— Если отец вдруг усомнится в вашем желании относительно нашего брака, может возникнуть ряд проблем. Я очень уважаю айна Эста за его принципиальность, верность убеждениям и самоотверженность во всем, касающемся семьи, но лишние проблемы и хлопоты нам ни к чему. Ведь это может вылиться в то, что айн подпишет собственный приговор излишней резкостью и непримиримостью. Вы понимаете, Мариона?
Прямо говоря, отец выскажется резко против, поняв, что это не мое желание, чем нарушит планы сенатора. За это вся семья и поплатится. Мне абсолютно ясно, дорогой Астаил.
Отвечать я не стала, просто кивнула.
— Давайте скрепим ваше обещание убедить окружающих во взаимных чувствах рукопожатием.
Учитывая, что ладонь мою он пока не выпустил, рукопожатие можно было совершить и не спрашивая согласия.
— Обещайте, Мариона.
Он так посмотрел на меня, на миг сбросив маску вежливого и великодушного мужчины, что сердце встрепенулось в испуге. Я очень ясно представила своих родных в момент казни.
— Обещаю убедить окружающих, что это мой выбор.
— Отлично. — Он улыбнулся, а руку словно прострелило.
Я вырвала ладонь, сенатор же с удовлетворением кивнул.
— Теперь ваше обещание скреплено магически, Мариона. Данное слово невозможно нарушить.
— Излишне, сенатор, — отвернулась, не в силах смотреть на него, — я бы и так его не нарушила.
Чего стоит одна моя жизнь против жизни родных? Но это не означает, дорогой Астаил, что я не попытаюсь придумать способ избавиться от вас и этого брака.
Собственно, на этом экскурсия и закончилась. Сенатору более неинтересно было осматривать оставшиеся уголки сада. Мы отправились обратно, поскольку новоиспеченный жених вспомнил о других важных делах, требующих немедленного обсуждения с директором. И должна признать, он умел себя вести. То есть, добившись нужного ответа, не злорадствовал, не напоминал о данном обещании, а перевел разговор на отвлеченные темы, не требуя моего участия в тягостной теперь беседе. Видимо, позволял хоть немного, но прийти в себя после оглушительного удара.
Когда мы выходили у площадки возле входа в башни и я собралась распрощаться, столкнулись нос к носу с директором.
— О, вы уже все осмотрели? Я торопился поскорее закончить дела и составить вам компанию.
— Мариона прекрасная рассказчица, узнал много нового о гимназии.
— Тэа Эста, большое вам спасибо.
— Огромное вам спасибо, директор.
Похоже, такая яростная благодарность в ответ на его слова слегка удивила главу гимназии, но Орсель быстро переключил внимание мужчины.
— А как у вас с безопасностью? Тут поступали некоторые жалобы, будто в школе не слишком спокойно.
— О, что вы! Мы пристально следим за этим вопросом.
— То есть никаких происшествий с гимназистами?
— Все благополучно.
— И даже в лазарет недавно никто не попадал по причине, может быть, неудачных экспериментов или магического удара?
— Мы стараемся исключить даже саму возможность подобных случаев.

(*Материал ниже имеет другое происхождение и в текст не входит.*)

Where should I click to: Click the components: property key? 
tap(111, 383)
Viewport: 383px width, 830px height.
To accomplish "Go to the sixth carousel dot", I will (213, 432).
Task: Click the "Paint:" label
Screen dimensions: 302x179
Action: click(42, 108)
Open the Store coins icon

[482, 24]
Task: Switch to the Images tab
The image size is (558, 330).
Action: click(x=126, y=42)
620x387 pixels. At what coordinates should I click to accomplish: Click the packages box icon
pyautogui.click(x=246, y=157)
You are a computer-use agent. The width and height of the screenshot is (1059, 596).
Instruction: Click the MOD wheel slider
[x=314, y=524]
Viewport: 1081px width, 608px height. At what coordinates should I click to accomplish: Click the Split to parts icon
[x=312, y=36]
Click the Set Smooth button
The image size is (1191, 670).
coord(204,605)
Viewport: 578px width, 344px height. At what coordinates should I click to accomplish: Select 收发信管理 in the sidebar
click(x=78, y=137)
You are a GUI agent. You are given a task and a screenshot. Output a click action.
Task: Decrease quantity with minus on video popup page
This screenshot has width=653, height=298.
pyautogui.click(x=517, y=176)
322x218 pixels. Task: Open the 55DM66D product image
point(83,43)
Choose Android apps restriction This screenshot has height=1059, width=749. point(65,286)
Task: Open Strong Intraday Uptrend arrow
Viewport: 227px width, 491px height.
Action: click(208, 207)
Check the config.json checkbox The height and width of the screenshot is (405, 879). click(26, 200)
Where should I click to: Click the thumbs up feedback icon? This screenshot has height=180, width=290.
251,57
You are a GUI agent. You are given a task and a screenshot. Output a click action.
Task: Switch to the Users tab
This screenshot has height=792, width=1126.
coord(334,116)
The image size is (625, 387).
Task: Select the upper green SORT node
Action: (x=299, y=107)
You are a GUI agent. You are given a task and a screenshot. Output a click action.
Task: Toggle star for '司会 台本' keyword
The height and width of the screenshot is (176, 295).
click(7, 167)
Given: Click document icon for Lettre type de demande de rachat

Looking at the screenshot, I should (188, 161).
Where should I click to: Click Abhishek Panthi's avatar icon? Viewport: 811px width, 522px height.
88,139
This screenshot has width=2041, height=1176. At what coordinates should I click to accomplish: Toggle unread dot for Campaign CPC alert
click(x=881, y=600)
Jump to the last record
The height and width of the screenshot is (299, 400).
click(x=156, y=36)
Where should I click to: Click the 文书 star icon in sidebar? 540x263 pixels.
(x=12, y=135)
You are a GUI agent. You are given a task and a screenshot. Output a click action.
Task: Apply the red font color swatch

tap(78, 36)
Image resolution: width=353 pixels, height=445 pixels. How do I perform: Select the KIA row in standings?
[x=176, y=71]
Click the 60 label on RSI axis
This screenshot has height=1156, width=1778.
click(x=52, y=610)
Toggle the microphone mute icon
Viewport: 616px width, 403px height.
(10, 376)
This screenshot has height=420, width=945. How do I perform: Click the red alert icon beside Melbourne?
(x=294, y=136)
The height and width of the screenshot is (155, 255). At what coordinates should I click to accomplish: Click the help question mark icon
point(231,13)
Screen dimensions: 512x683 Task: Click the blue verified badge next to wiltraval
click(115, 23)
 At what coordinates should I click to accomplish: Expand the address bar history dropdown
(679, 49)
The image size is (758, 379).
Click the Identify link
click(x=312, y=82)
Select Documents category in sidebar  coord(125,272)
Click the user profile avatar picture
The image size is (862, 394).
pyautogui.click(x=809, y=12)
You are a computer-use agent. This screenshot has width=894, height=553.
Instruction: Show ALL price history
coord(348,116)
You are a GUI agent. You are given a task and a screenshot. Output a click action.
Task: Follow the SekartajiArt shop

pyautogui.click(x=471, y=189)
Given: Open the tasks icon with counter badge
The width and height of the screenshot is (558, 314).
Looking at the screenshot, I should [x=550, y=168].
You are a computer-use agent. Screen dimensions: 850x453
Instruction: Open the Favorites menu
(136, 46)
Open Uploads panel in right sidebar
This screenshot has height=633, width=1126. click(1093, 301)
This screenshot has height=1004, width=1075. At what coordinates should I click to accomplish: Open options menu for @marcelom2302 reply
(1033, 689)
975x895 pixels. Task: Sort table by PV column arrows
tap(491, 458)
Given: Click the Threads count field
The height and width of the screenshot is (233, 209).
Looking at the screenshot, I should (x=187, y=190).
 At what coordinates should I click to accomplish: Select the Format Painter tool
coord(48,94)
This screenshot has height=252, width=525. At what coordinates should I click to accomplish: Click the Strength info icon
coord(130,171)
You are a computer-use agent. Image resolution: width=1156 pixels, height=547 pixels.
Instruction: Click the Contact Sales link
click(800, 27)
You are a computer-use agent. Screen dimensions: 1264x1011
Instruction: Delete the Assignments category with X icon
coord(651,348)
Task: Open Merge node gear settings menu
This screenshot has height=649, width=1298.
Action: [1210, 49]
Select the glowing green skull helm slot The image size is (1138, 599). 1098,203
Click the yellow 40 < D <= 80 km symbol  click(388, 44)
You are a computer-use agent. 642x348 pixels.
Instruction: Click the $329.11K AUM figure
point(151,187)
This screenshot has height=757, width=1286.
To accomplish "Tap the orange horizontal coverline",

Меня в этот момент кольнуло не хуже, чем в миг скрепления обещания клятвой. О чем сейчас спрашивал сенатор? Не попадал ли кто недавно в лазарет? Вопрос, для директора являющийся лишь проявлением бдительности нового инспектора, меня не на шутку взволновал. Астаил ведь выпытывал имя поклонника, которого, как он выразился, я подпустила к себе. И Эсташ тогда странно отреагировал на прикосновение. Вздрогнул, словно действительно от удара, и по какой-то причине сразу же догадался о моей помолвке. Он даже понял с кем, хотя я сама понятия не имела. Символику рода защитник увидеть не мог, тогда, значит, кольцо как-то отреагировало? Сенатор сейчас пытал директора, стремясь узнать имя, как мне и обещал. Но если не гимназист обратился в лазарет, а преподаватель?
— Вы позволите идти, директор? — обратилась к начальнику академии.
— Конечно, Мариона, — великодушно отпустил тот.
— Был рад встрече, — проявил галантность сенатор и даже умудрился поймать и поцеловать мою руку, демонстративно отобрать которую в присутствии директора я не могла.
Провожаемая взглядом Орселя, поспешила скрыться в башне, после чего рванула со всех ног к павильону магической защиты. Девчонки так часто твердили расписание уроков Эсташа, что даже я его выучила. У тен Лорана через двадцать минут начиналась тренировка со вторым курсом, а мне жизненно необходимо было выяснить, что с защитником все хорошо.
Домчавшись до лестницы женского крыла, облокотилась о перила и принялась ждать. Мимо сновали второкурсницы, некоторые здоровались и, наверное, удивлялись, увидев меня здесь. Полагаю, отнесли к ярым поклонницам тен Лорана, ожидающей чудесной минуты, когда смогу увидеть вожделенный объект. Собственно, этого я, конечно, и ждала, и даже думать боялась, вдруг Эсташ не придет.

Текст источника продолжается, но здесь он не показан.